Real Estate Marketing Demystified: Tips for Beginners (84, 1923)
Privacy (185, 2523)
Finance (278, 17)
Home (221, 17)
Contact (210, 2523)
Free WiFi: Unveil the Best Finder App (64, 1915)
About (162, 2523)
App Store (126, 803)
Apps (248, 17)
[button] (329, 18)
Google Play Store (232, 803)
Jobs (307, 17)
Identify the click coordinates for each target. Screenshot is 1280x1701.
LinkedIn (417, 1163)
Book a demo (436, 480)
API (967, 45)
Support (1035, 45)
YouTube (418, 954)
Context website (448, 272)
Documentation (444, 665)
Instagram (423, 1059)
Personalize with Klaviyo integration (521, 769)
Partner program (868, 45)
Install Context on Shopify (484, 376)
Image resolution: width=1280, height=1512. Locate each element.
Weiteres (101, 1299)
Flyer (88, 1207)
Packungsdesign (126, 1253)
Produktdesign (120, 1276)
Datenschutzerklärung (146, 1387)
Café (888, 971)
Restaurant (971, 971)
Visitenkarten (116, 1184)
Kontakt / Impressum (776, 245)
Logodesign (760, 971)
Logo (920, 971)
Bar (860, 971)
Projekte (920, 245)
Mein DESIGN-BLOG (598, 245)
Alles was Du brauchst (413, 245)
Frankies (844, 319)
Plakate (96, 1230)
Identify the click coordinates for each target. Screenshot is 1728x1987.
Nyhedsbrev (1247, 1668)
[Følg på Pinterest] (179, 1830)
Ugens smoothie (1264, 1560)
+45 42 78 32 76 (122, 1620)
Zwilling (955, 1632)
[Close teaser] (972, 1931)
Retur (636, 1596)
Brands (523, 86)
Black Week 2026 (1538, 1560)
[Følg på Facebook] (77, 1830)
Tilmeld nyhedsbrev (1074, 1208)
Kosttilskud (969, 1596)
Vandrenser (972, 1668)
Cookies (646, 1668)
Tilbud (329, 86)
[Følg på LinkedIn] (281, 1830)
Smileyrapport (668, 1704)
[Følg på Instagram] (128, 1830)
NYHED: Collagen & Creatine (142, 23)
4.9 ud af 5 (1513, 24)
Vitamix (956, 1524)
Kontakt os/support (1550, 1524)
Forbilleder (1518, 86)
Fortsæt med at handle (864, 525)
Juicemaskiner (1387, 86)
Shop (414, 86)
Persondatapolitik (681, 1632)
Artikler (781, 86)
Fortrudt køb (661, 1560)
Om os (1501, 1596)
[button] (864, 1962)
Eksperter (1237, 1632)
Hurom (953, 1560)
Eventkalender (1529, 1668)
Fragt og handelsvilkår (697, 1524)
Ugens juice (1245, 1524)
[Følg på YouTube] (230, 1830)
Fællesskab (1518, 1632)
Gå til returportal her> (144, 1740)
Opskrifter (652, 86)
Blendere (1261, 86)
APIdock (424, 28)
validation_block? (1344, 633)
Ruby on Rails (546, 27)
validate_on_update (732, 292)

*Exercise*: The records above are to be restated word for word.

*Answer to the problem*:
Real Estate Marketing Demystified: Tips for Beginners (84, 1923)
Privacy (185, 2523)
Finance (278, 17)
Home (221, 17)
Contact (210, 2523)
Free WiFi: Unveil the Best Finder App (64, 1915)
About (162, 2523)
App Store (126, 803)
Apps (248, 17)
[button] (329, 18)
Google Play Store (232, 803)
Jobs (307, 17)
Identify the click coordinates for each target. Screenshot is 1280x1701.
LinkedIn (417, 1163)
Book a demo (436, 480)
API (967, 45)
Support (1035, 45)
YouTube (418, 954)
Context website (448, 272)
Documentation (444, 665)
Instagram (423, 1059)
Personalize with Klaviyo integration (521, 769)
Partner program (868, 45)
Install Context on Shopify (484, 376)
Image resolution: width=1280, height=1512. Locate each element.
Weiteres (101, 1299)
Flyer (88, 1207)
Packungsdesign (126, 1253)
Produktdesign (120, 1276)
Datenschutzerklärung (146, 1387)
Café (888, 971)
Restaurant (971, 971)
Visitenkarten (116, 1184)
Kontakt / Impressum (776, 245)
Logodesign (760, 971)
Logo (920, 971)
Bar (860, 971)
Projekte (920, 245)
Mein DESIGN-BLOG (598, 245)
Alles was Du brauchst (413, 245)
Frankies (844, 319)
Plakate (96, 1230)
Identify the click coordinates for each target. Screenshot is 1728x1987.
Nyhedsbrev (1247, 1668)
[Følg på Pinterest] (179, 1830)
Ugens smoothie (1264, 1560)
+45 42 78 32 76 (122, 1620)
Zwilling (955, 1632)
[Close teaser] (972, 1931)
Retur (636, 1596)
Brands (523, 86)
Black Week 2026 (1538, 1560)
[Følg på Facebook] (77, 1830)
Tilmeld nyhedsbrev (1074, 1208)
Kosttilskud (969, 1596)
Vandrenser (972, 1668)
Cookies (646, 1668)
Tilbud (329, 86)
[Følg på LinkedIn] (281, 1830)
Smileyrapport (668, 1704)
[Følg på Instagram] (128, 1830)
NYHED: Collagen & Creatine (142, 23)
4.9 ud af 5 (1513, 24)
Vitamix (956, 1524)
Kontakt os/support (1550, 1524)
Forbilleder (1518, 86)
Fortsæt med at handle (864, 525)
Juicemaskiner (1387, 86)
Shop (414, 86)
Persondatapolitik (681, 1632)
Artikler (781, 86)
Fortrudt køb (661, 1560)
Om os (1501, 1596)
[button] (864, 1962)
Eksperter (1237, 1632)
Hurom (953, 1560)
Eventkalender (1529, 1668)
Fragt og handelsvilkår (697, 1524)
Ugens juice (1245, 1524)
[Følg på YouTube] (230, 1830)
Fællesskab (1518, 1632)
Gå til returportal her> (144, 1740)
Opskrifter (652, 86)
Blendere (1261, 86)
APIdock (424, 28)
validation_block? (1344, 633)
Ruby on Rails (546, 27)
validate_on_update (732, 292)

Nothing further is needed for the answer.